Problem to work on
Copy the passage on the Norfolk Bronze Age hoards, starting at the words "Introduction" and stopping after "been individually published.", and substitute "sharing" for "dissemination".

Reading text
——————
Three Late Bronze Age Hoards from North East Norfolk

By Andrew J Lawson

(with a contribution on metal composition by Paul Craddock, Duncan Hook and Caitlin Buck)

 

Introduction

Since 1997, the Portable Antiquities Scheme (PAS) has provided a mechanism for the recording and dissemination of information on new discoveries of Bronze Age metalwork (inter alia) throughout England and Wales. Nonetheless, prior to this development considerable effort was made by the Norfolk Museums Service to record the very large number of individual objects and hoards discovered in their county. Overall assessments of Bronze Age metalwork from this part of East Anglia were made at the end of the 1970s and a decade later (Lawson 1984; Pendleton 1999), and some of the hoards then known had been individually published.

However, this report presents details of three hoards from north-east Norfolk, found under different circumstances between 1976 and 1982. All three hoards belong to the Late Bronze Age Ewart Park tradition of metalworking and probably date to the 11th-9th centuries (calibrated) BC.
——————
Provided data

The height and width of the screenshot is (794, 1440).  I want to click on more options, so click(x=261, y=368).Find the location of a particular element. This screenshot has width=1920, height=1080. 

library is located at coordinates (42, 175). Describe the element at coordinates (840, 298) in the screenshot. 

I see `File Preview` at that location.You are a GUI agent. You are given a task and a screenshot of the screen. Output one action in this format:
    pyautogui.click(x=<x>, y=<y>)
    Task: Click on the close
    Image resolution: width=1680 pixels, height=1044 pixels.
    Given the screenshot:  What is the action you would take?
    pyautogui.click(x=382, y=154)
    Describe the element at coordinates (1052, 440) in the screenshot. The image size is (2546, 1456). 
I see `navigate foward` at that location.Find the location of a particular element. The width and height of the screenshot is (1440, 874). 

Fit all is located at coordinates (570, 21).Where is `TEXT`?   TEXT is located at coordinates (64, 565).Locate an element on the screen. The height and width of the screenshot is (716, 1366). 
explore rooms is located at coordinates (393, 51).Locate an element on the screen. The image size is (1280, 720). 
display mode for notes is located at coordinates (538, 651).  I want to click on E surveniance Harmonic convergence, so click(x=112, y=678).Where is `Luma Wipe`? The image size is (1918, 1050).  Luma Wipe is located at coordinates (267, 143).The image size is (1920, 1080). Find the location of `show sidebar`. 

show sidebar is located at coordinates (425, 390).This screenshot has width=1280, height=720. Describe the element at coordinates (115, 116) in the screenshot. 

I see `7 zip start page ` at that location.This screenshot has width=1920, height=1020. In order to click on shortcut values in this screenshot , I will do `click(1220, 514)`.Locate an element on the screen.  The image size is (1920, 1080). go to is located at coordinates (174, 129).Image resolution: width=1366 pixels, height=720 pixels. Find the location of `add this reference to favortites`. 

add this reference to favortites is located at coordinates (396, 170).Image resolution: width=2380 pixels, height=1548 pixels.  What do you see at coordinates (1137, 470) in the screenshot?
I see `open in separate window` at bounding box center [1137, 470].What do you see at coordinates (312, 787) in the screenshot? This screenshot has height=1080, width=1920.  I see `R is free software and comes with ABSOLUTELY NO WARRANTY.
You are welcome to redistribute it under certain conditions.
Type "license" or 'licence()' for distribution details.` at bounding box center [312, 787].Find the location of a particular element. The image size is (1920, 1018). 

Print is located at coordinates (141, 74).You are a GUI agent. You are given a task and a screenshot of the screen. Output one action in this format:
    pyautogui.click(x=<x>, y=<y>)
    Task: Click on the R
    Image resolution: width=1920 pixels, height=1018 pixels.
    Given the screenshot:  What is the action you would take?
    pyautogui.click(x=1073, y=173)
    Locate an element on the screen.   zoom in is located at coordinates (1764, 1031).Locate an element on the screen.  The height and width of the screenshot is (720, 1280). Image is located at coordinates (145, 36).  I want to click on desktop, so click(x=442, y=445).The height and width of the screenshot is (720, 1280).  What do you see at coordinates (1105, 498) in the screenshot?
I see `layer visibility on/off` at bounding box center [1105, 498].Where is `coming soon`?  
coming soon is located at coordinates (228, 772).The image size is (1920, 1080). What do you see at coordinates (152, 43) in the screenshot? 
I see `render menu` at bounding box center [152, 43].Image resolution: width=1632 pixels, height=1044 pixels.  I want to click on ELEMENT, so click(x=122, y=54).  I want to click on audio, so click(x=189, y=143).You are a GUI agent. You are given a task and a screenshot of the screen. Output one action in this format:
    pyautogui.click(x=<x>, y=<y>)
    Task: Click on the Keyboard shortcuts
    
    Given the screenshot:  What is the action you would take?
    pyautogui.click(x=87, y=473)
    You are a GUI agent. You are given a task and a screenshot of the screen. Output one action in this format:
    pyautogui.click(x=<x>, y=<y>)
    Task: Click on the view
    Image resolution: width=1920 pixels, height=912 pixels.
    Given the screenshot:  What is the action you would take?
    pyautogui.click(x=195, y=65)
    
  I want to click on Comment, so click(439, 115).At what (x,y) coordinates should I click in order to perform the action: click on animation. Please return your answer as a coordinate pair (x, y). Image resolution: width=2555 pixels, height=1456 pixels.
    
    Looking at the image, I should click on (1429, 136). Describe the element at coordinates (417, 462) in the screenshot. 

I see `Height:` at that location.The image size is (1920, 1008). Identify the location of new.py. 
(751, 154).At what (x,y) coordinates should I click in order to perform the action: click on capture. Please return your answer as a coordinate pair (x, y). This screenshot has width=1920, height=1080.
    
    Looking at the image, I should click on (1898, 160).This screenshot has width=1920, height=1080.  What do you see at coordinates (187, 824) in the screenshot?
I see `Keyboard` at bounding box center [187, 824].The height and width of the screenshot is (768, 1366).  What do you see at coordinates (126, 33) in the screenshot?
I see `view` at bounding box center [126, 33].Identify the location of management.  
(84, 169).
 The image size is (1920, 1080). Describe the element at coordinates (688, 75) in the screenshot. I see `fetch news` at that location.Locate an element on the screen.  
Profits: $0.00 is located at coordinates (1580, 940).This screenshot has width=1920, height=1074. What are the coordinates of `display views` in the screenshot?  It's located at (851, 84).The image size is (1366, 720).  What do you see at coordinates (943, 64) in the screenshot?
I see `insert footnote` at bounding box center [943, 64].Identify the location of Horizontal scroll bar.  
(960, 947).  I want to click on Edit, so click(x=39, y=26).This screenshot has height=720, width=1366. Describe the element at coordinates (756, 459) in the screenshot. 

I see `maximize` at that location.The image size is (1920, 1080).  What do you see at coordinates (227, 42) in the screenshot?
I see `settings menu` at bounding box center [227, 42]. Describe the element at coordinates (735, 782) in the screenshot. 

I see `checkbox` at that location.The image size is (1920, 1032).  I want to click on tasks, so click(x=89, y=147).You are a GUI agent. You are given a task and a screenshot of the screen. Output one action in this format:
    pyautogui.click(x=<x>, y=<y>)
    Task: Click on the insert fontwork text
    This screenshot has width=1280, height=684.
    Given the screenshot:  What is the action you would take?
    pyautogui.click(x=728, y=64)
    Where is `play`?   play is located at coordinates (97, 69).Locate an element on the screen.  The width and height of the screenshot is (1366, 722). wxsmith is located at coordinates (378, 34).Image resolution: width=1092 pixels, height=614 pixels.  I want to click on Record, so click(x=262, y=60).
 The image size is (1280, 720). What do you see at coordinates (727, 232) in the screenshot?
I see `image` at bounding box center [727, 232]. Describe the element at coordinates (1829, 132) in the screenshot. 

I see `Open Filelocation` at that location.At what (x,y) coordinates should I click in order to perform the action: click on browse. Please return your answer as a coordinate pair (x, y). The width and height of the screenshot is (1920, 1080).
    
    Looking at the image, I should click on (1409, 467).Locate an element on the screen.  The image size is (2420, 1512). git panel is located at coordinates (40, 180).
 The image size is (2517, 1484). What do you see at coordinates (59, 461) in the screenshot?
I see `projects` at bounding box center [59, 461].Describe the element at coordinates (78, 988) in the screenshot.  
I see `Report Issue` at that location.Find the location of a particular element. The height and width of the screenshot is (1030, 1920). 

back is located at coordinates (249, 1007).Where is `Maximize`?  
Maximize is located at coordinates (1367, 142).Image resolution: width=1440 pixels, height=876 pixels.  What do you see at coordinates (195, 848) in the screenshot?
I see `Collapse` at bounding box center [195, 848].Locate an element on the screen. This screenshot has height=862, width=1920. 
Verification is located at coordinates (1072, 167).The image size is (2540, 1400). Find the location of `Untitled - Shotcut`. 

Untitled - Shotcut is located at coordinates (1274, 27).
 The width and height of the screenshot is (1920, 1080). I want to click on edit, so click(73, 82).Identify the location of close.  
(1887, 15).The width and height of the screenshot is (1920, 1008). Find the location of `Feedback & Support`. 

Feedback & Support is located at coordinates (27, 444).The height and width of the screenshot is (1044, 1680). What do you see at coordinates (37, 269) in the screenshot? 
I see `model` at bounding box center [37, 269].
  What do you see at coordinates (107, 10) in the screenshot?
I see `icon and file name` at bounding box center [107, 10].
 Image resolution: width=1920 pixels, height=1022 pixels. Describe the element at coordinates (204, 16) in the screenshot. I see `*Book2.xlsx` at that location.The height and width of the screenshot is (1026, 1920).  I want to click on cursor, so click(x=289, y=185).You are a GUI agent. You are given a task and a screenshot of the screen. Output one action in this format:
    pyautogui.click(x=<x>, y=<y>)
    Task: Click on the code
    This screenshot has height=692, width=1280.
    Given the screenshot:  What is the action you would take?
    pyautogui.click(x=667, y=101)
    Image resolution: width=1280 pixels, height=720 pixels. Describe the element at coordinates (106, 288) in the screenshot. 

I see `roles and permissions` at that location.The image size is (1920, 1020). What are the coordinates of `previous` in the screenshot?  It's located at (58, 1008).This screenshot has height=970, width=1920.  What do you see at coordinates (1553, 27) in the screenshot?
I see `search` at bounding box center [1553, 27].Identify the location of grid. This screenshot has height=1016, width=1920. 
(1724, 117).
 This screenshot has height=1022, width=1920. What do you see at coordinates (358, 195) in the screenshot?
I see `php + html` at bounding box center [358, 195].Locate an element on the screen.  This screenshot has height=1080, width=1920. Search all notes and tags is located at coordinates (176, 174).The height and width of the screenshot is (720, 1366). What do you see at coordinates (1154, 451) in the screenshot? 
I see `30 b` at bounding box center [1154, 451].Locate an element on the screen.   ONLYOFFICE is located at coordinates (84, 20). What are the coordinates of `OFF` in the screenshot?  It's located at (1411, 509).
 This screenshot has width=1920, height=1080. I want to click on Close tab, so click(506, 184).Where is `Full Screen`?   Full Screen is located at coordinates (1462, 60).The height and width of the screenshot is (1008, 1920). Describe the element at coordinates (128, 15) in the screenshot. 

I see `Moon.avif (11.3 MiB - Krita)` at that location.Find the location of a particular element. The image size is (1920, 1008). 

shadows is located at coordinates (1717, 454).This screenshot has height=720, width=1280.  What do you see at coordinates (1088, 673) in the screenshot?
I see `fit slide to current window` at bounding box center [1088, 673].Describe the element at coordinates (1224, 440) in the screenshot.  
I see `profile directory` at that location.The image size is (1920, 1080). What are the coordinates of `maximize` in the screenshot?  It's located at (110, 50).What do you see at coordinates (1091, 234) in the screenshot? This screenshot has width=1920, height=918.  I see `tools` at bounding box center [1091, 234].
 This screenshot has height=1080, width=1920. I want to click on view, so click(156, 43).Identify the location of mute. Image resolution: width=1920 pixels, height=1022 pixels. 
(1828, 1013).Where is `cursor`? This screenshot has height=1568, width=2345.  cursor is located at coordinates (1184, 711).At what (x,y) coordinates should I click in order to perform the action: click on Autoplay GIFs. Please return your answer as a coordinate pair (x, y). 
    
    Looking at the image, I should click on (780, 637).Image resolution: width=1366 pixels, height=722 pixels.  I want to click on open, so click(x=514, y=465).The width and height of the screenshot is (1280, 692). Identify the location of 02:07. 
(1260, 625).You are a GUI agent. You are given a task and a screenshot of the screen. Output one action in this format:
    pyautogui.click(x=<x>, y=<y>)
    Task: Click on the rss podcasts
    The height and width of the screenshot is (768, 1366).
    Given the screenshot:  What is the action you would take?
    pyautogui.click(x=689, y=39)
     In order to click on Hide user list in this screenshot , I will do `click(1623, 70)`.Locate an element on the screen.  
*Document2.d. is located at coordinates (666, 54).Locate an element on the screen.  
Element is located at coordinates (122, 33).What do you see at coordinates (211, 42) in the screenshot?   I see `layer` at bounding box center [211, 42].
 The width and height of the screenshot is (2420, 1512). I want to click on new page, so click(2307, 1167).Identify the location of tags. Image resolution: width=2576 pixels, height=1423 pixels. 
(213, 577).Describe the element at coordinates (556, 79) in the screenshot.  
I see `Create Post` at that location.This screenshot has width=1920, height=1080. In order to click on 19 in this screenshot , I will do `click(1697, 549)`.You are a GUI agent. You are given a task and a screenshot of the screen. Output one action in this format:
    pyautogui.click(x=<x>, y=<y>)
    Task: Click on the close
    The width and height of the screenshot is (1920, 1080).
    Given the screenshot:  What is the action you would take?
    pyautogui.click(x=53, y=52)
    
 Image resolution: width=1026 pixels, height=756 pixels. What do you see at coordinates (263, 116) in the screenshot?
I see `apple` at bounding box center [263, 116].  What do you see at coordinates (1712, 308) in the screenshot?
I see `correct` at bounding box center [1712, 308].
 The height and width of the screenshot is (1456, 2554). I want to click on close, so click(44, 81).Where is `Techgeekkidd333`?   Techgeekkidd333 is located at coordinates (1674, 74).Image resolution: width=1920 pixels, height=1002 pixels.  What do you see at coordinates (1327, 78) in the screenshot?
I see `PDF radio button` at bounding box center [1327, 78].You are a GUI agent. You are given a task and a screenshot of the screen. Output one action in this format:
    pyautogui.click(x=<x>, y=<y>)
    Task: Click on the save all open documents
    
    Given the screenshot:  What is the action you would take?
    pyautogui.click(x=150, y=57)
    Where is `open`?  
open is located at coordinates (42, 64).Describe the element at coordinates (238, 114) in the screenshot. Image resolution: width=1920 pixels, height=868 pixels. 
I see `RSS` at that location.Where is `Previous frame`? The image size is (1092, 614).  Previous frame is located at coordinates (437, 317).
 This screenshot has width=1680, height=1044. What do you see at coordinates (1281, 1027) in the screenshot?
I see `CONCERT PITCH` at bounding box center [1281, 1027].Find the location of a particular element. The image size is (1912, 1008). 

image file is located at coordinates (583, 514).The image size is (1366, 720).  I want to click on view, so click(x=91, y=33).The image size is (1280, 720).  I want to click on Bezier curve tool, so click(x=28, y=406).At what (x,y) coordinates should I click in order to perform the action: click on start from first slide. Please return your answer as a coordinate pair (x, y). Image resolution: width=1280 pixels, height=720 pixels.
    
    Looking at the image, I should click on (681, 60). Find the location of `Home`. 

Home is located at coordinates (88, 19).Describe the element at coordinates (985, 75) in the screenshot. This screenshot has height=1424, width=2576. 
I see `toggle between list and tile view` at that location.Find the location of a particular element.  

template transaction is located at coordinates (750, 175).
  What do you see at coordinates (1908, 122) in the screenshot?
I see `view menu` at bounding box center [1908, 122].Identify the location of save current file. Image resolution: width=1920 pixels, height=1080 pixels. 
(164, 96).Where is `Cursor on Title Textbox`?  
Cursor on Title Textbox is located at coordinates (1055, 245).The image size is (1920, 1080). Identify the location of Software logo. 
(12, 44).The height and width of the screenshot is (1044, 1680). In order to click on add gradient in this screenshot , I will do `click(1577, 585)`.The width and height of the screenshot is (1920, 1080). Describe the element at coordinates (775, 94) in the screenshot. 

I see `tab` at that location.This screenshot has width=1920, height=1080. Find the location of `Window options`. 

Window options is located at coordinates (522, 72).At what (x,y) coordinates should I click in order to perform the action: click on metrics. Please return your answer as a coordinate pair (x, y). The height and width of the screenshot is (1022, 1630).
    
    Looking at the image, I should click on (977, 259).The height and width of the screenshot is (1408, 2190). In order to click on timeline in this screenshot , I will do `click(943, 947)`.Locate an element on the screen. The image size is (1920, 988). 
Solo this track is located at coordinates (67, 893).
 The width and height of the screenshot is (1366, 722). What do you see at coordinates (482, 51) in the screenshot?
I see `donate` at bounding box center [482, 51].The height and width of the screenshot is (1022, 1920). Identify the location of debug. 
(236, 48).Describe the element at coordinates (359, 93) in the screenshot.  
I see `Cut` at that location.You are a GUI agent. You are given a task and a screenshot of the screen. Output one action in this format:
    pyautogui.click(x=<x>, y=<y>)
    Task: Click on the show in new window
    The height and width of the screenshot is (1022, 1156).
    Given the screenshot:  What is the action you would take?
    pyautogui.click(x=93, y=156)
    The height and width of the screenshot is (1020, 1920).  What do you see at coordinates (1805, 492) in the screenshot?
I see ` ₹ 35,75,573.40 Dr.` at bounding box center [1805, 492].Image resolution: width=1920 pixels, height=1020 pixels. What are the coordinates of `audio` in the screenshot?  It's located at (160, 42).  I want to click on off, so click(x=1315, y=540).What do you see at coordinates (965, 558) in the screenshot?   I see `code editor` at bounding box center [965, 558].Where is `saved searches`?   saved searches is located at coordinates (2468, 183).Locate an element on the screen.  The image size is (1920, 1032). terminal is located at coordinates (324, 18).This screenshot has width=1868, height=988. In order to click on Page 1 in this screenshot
——————
Output for this exercise
Introduction

Since 1997, the Portable Antiquities Scheme (PAS) has provided a mechanism for the recording and sharing of information on new discoveries of Bronze Age metalwork (inter alia) throughout England and Wales. Nonetheless, prior to this development considerable effort was made by the Norfolk Museums Service to record the very large number of individual objects and hoards discovered in their county. Overall assessments of Bronze Age metalwork from this part of East Anglia were made at the end of the 1970s and a decade later (Lawson 1984; Pendleton 1999), and some of the hoards then known had been individually published.